___ 本文 ___

卓話時間
第1693例会
2016年01月18日 (月曜日)
- タイトル :
- ゲスト卓話
「プロ野球選手の心と身体」
- 卓話者 :
- 広島東洋カープチーフトレーナー 福永富雄様
私どもプロ野球のトレーナーが年に1度オフシーズンに「トレーナー研修会」を開催しておりますが、昨年の12月東京でありました。会場で私のすぐ
後ろにソフトバンクのチームドクター原正文先生が座っておられましたので、あることを思い出して、話しかけました。それはもうずいぶん昔の話ですが、チームが遠征にでかけるのに広島駅で新幹線の列車を待っていましたら、その列車から降りてこられたのがそのソフトバンクのチームドクターの原先生でした。
後ろからついて降りてきた人が工藤公康 いまのソフトバンクの優勝監督でした。「先生、広島に何事ですか」聞くと「工藤君を広大の村上先生に診てもらいに来たのだ」との答えでした。ゆっくり話す時間はありませんで、その時はそのままでしたが、そのことを思い出して、その時の話を聞いてみると「村上先生に肘の診断をしていただき、手術のアプローチの方法を教わったのだ」。とのことでした。
カープの選手はもちろんのこと、中日の選手や他球団の選手も村上先生を頼って来ておりました。
次の話も古い話になるのですが、春のオープン戦で日ハムとのゲームで試合開始前に金石昭人が私のところに訪ねて来ました。金石は金やん、金田正一さんのおいになる人ですが、今も奥さんの元オリンピック、バトミントン選手の陣内キミ子さんとテレビのコマーシャルに夫婦で出演しておりますね。
その彼がカープ時代、「村上先生に肘の手術してもらいおかげさまで、長く投げることが出来、引退することが出来ました」とあいさつに来たのですね。
手術前は7,8年一軍のチャンスはあまりありませんでした。村上先生に手術してもらい、さあこれからだというのに、その時、カープは投手王国で出番が回ってこない状況でした。本人は「せっかく肘が治ったのに」出番がないとトレードを希望し、日ハムに行きましたところすぐにエースになりました。その時、新聞で知ったのですが、年俸一億。カープでは誰ももらっていなかったのではないかと思いますが。ほんとうに村上先生に感謝しておりました。

___

### 次の問い
• A. 卓話の内容について、次の問いに答えなさい。
(i) トレーナー研修会は、いつ、どこで開かれましたか。
(ii) 原先生は、何のために工藤君を広島へ連れて来ましたか。
(iii) 金石昭人はトレードでどの球団に移り、そこですぐにどうなりましたか。
• B. 卓話のうち、「後ろからついて降りてきた人が」を含む語句で始まり「が出来ました」とあいさつに来たのですね。」で終わる部分を、一字も変えずに書き写しなさい。

___ 提供された情報 ___

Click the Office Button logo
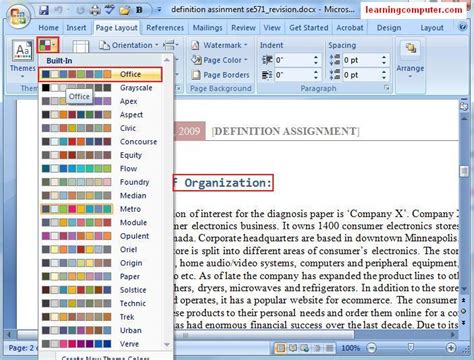This screenshot has height=360, width=474. 17,16
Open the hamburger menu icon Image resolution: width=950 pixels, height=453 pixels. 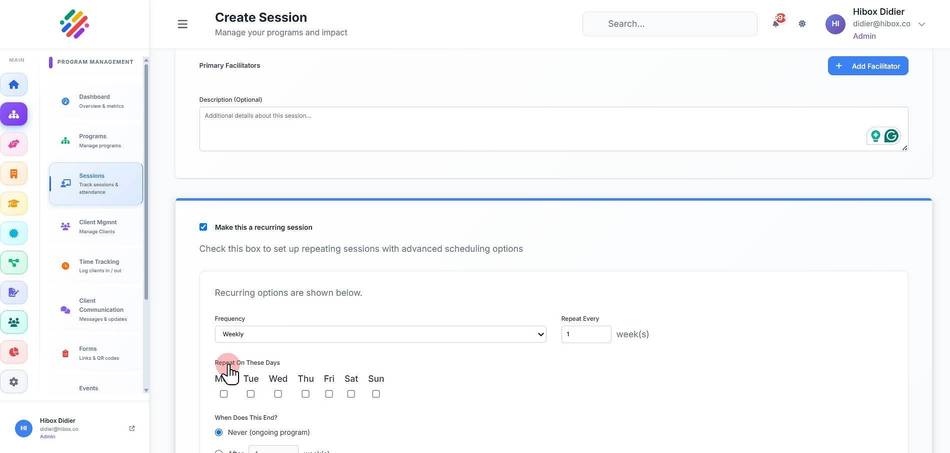[182, 24]
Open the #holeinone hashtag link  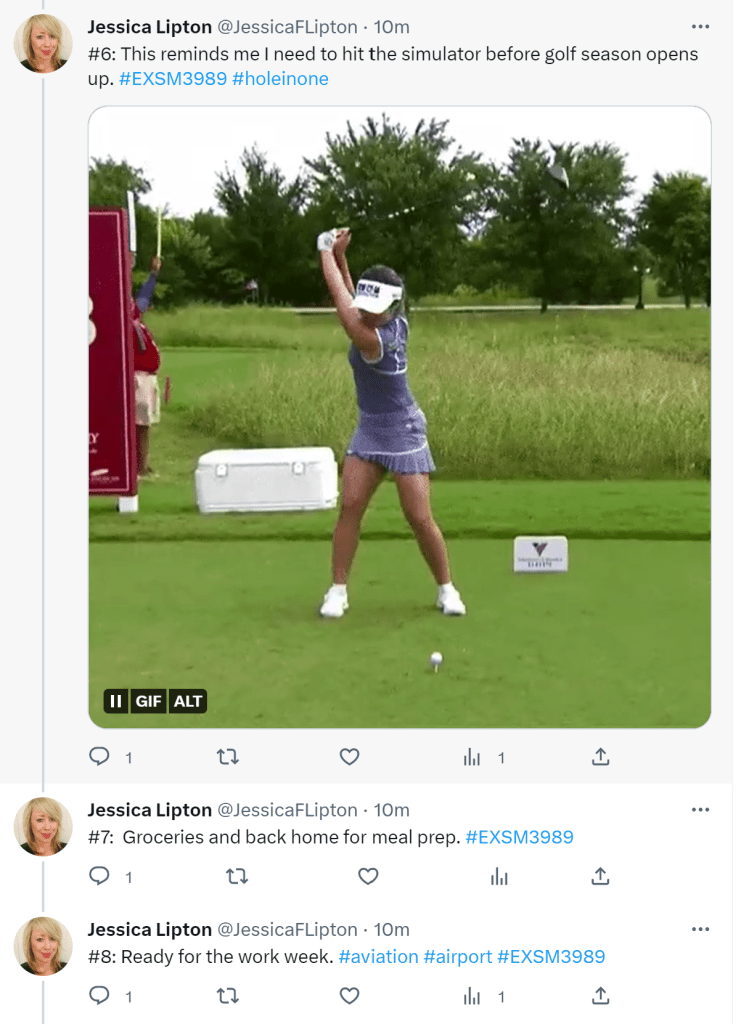pyautogui.click(x=280, y=78)
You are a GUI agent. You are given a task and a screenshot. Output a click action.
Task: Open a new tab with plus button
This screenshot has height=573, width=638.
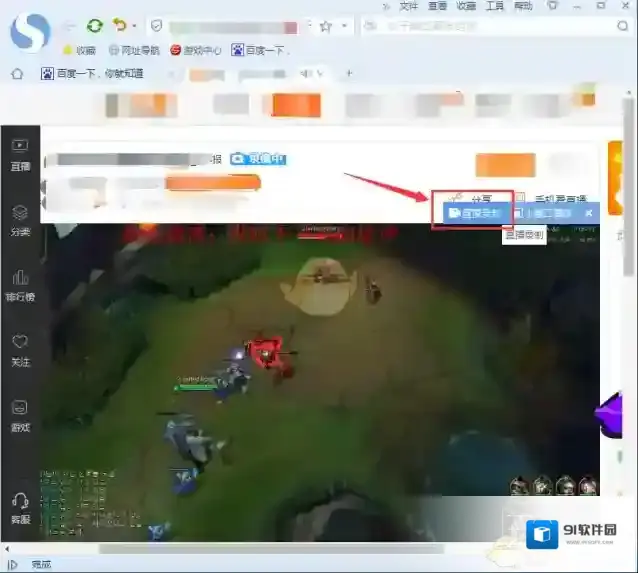pos(349,73)
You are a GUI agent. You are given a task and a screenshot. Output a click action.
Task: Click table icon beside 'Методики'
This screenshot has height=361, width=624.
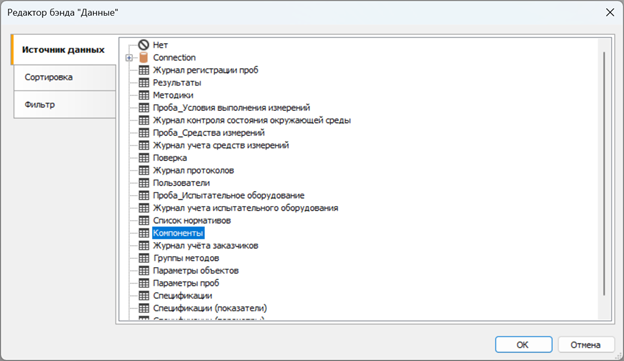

___

### 本問の解答
• A.
(i) 昨年の12月に東京で開かれました。
(ii) 広大の村上先生に診てもらうためです。
(iii) 日ハムに移り、すぐにエースになりました。

• B.
後ろからついて降りてきた人が工藤公康 いまのソフトバンクの優勝監督でした。「先生、広島に何事ですか」聞くと「工藤君を広大の村上先生に診てもらいに来たのだ」との答えでした。ゆっくり話す時間はありませんで、その時はそのままでしたが、そのことを思い出して、その時の話を聞いてみると「村上先生に肘の診断をしていただき、手術のアプローチの方法を教わったのだ」。とのことでした。
カープの選手はもちろんのこと、中日の選手や他球団の選手も村上先生を頼って来ておりました。
次の話も古い話になるのですが、春のオープン戦で日ハムとのゲームで試合開始前に金石昭人が私のところに訪ねて来ました。金石は金やん、金田正一さんのおいになる人ですが、今も奥さんの元オリンピック、バトミントン選手の陣内キミ子さんとテレビのコマーシャルに夫婦で出演しておりますね。
その彼がカープ時代、「村上先生に肘の手術してもらいおかげさまで、長く投げることが出来、引退することが出来ました」とあいさつに来たのですね。